• **WORK TO COMPLETE**
a: In the passage on Fitzgerald, Lindbergh and other figures, render this sentence in Spanish: "For Harold Russell: It was a father's promise on Armistice Day that there would never be another war."
b: Pick up the passage on Fitzgerald, Lindbergh and other figures after its last sentence and carry it on.

• **DOCUMENT TEXT**
* BEGIN *

For Fitzgerald:  It was the disillusionment of the Jazz Age with its underlay of "hick-town hope".

For Lindbergh:  It was faith in the promises of science and the isolationism that became obsolete in the world he helped shrink.

For Harold Russell:  It was a father's promise on Armistice Day that there would never be another war.

For Shirley Temple:  It was a director's promise that babyhood could be prolonged indefinitely.

For James Dean:  It was the angst-ridden rebel carrying his protests to a logical conclusion in a thrill packed moment behind a splintering windshield.

* END *

• **MATERIAL PROVIDED**
* BEGIN *

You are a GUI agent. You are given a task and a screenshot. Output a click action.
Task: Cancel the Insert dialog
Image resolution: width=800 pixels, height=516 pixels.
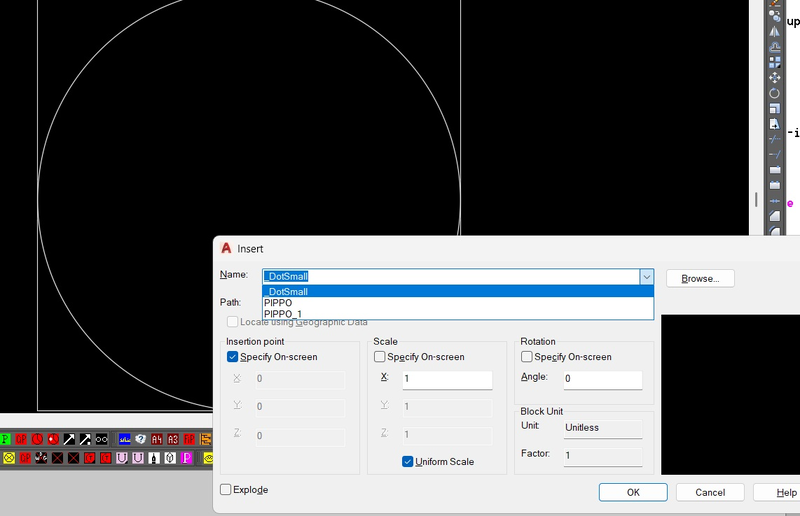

* END *

• **RESPONSES FOR EACH TASK**
a: Para Harold Russell: Era la promesa de un padre, el Día del Armisticio, de que nunca habría otra guerra.

b:
Eventually, all these highly esteemed personalities ran afoul of public taste, public sentiment, or savaged their own careers by their behavior.  Fitzgerald toward the end of his career tried to succeed in the movie business – the last refuge of scoundrels.  He would fall prey to his alcoholism and his crazed wife Zelda.  Lindbergh would briefly flee to Europe after the kidnapping and death of his son.  He would come back to America with a sympathy bordering on out and out advocacy for the burgeoning Nazi regime.  As Tanner put it, "he came home to face the long ordeal of deification".  Shirley Temple of course, grew up and was no longer Shirley Temple.  The call went out for the next Shirley.  It's been going out for almost 100 years.  Many are called, but few are chosen.  And those who are, can recount the tragedies of child stardom.  James Dean lived fast, died young, and left behind a not so beautiful corpse.  His rival, Marlon Brando, became corpulent and irrelevant in his old age.  Harold Russell was not singled out for his inner flaws, but the outer flaw of losing his hands during a military training exercise.  He had the fortuitous experience of appearing in a supporting role in the film The Best Years Of Our Lives.  He would win an Academy award for the role of a Navy sailor who lost both hands during the war.  However, Russell's film career was brief.  Director William Wyler convinced him that he should go to college because there wasn't much call for a guy with no hands in the motion picture industry.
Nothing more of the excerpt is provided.